• **Problem description**:
Repeat the items from the line containing "This screenshot has height=739, width=1280." up to and including the line containing "click(x=1055, y=348)", word for word. Leave the pictures out of your answer.

• **Records provided**:
↓↓↓

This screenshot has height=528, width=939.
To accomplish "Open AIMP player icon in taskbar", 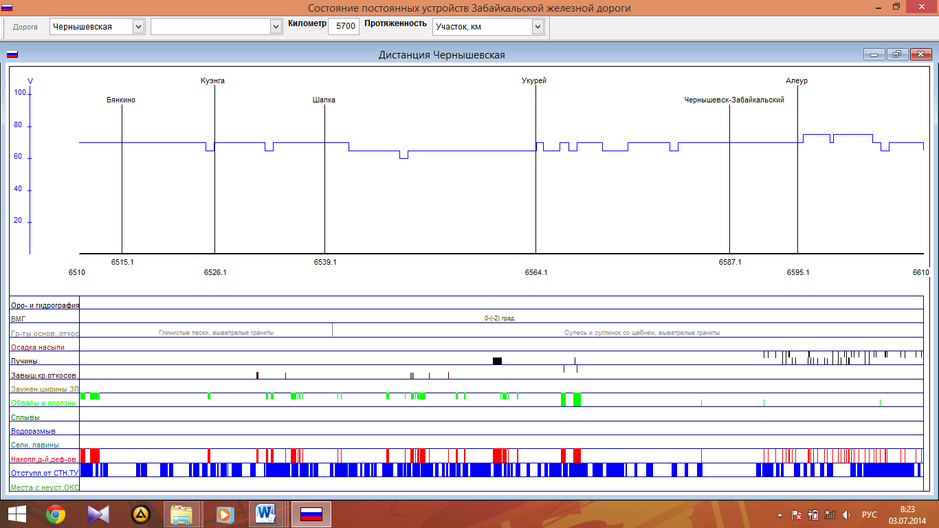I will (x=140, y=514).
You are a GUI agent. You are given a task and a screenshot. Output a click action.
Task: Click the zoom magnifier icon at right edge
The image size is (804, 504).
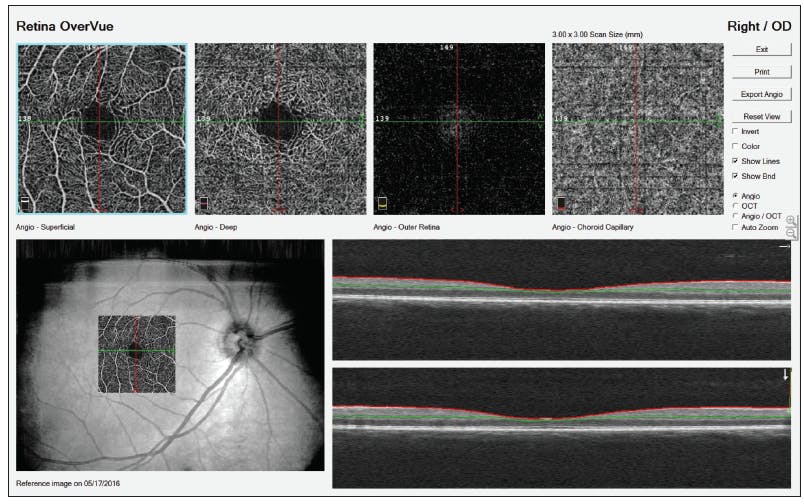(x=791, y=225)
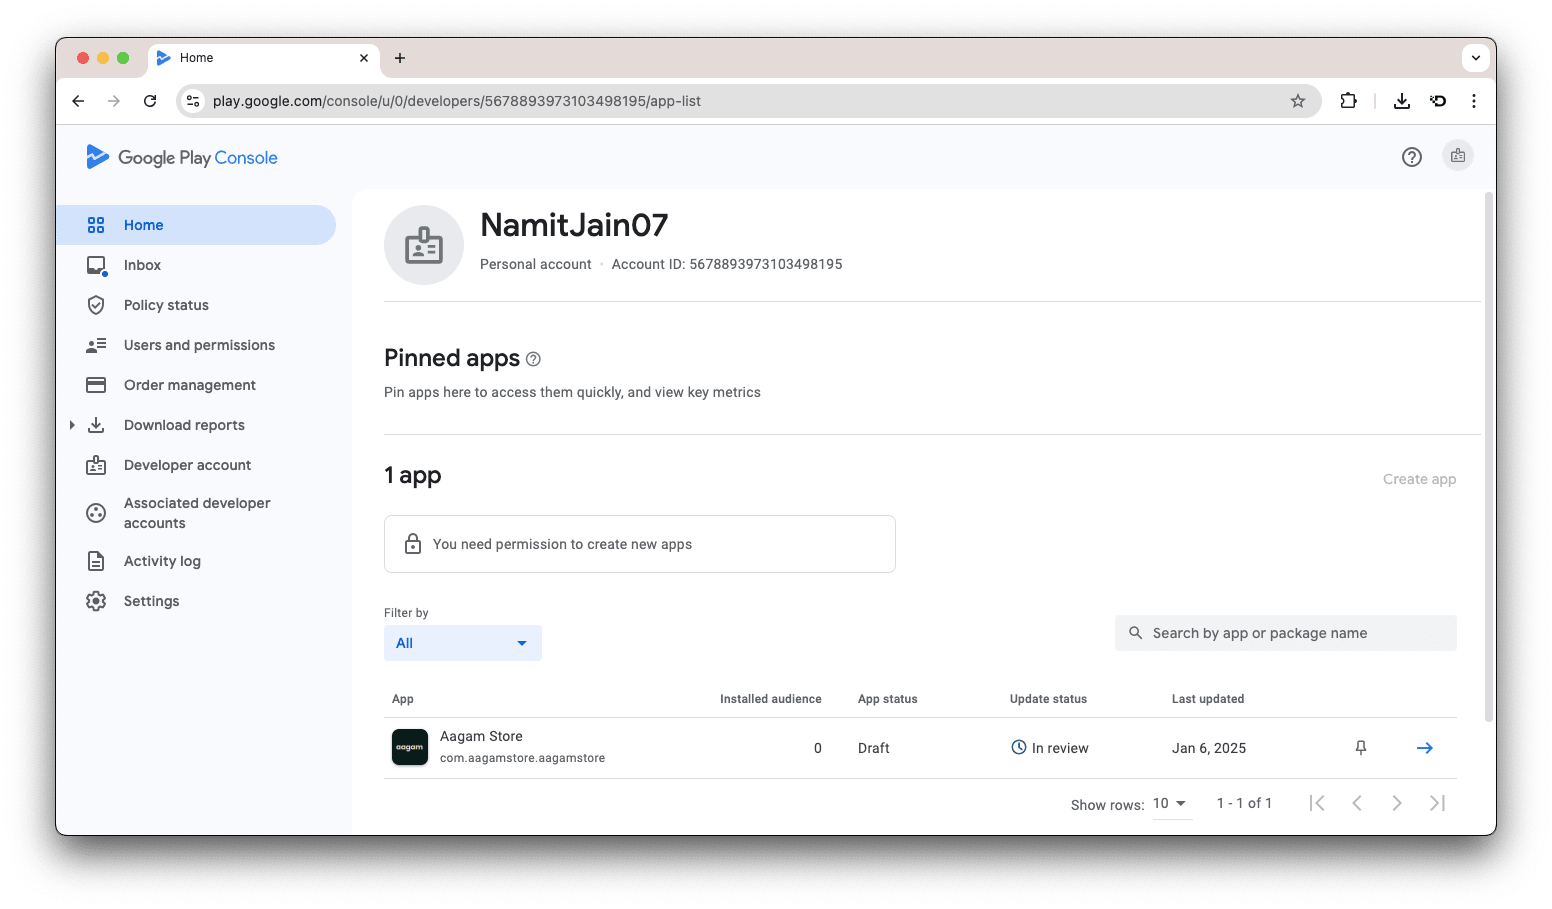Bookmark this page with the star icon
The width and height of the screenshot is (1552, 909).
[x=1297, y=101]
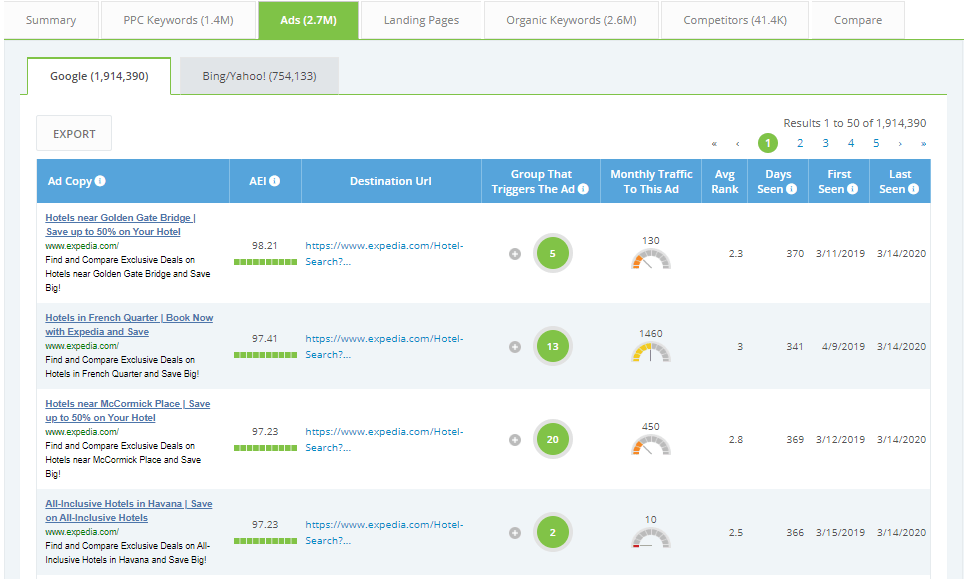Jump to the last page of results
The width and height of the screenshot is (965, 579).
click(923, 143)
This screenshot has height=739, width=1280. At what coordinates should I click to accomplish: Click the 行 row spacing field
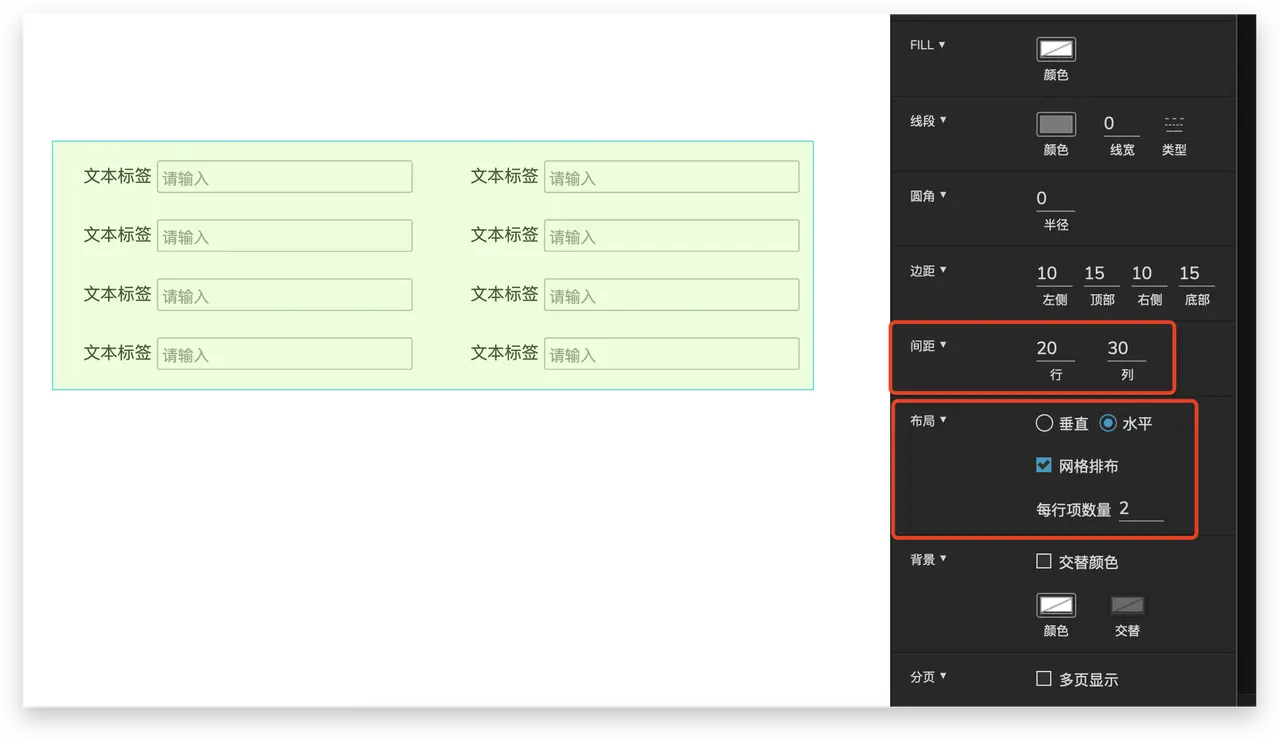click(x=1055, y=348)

↑↑↑
↓↓↓

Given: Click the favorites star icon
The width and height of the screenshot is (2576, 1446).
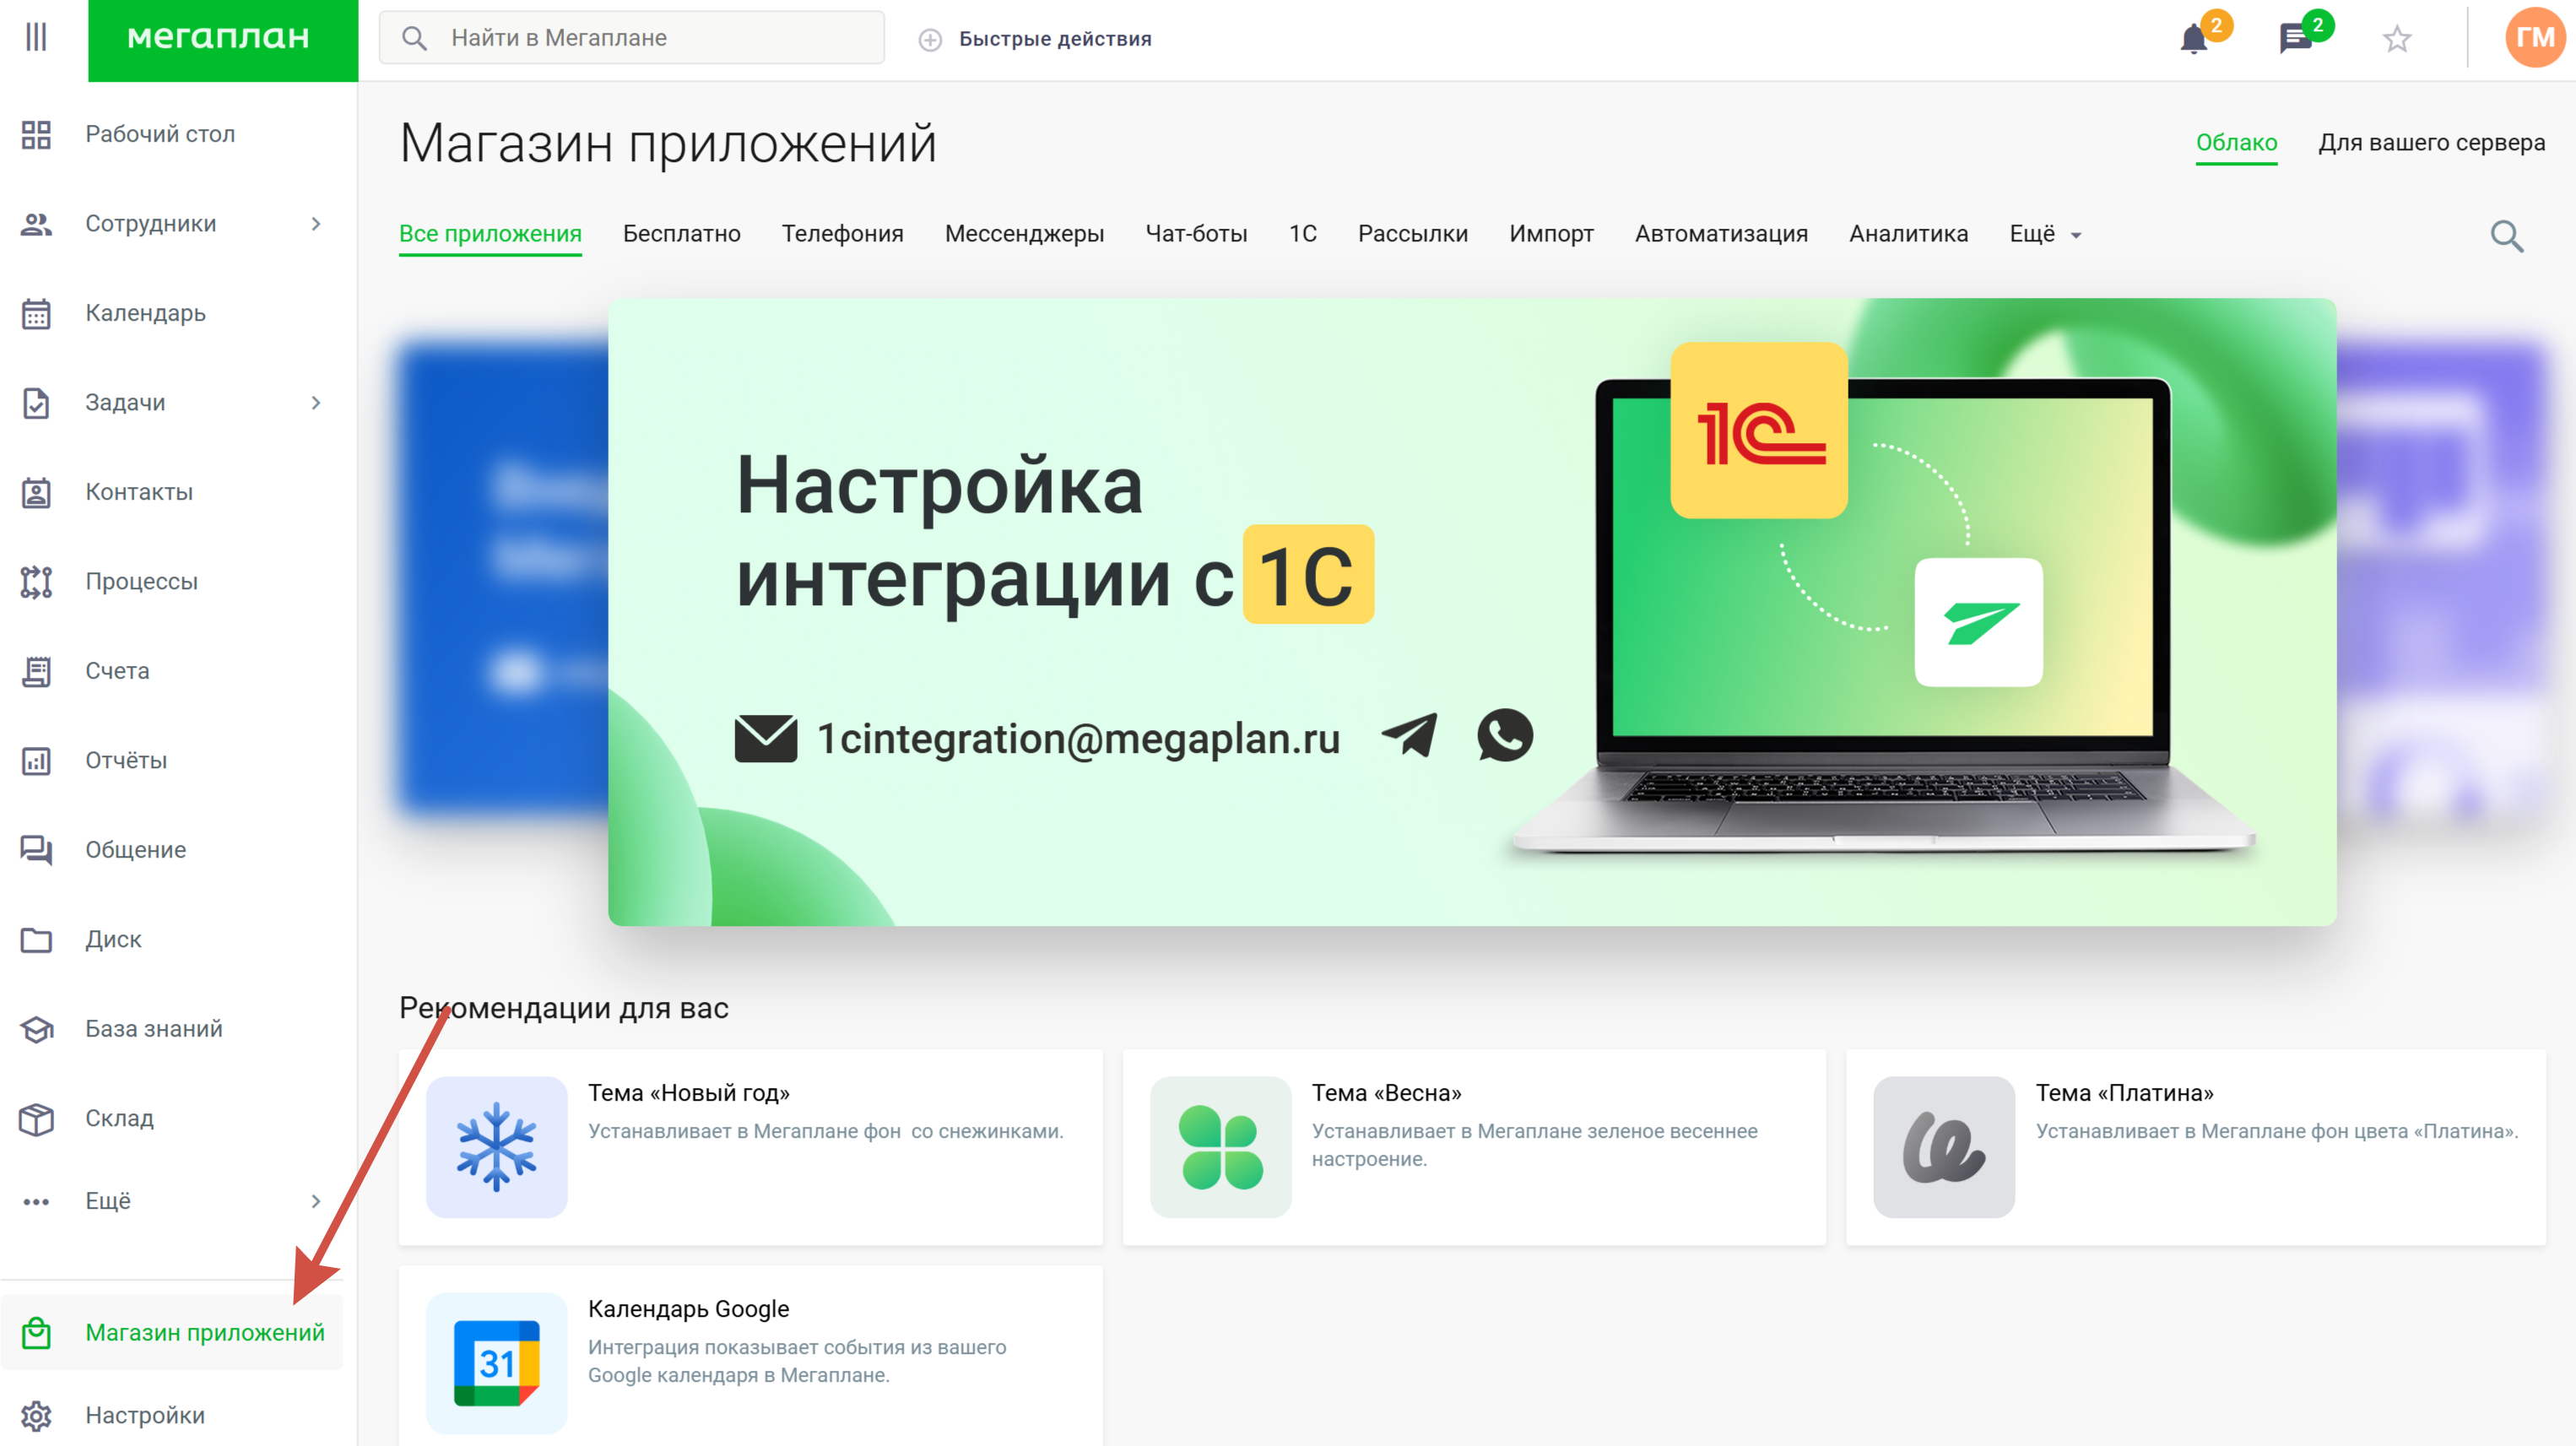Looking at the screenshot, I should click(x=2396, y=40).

↑↑↑

• **Complete answer**:
This screenshot has height=739, width=1280. At what coordinates should I click to accomplish: Click the 行 row spacing field
click(x=1055, y=348)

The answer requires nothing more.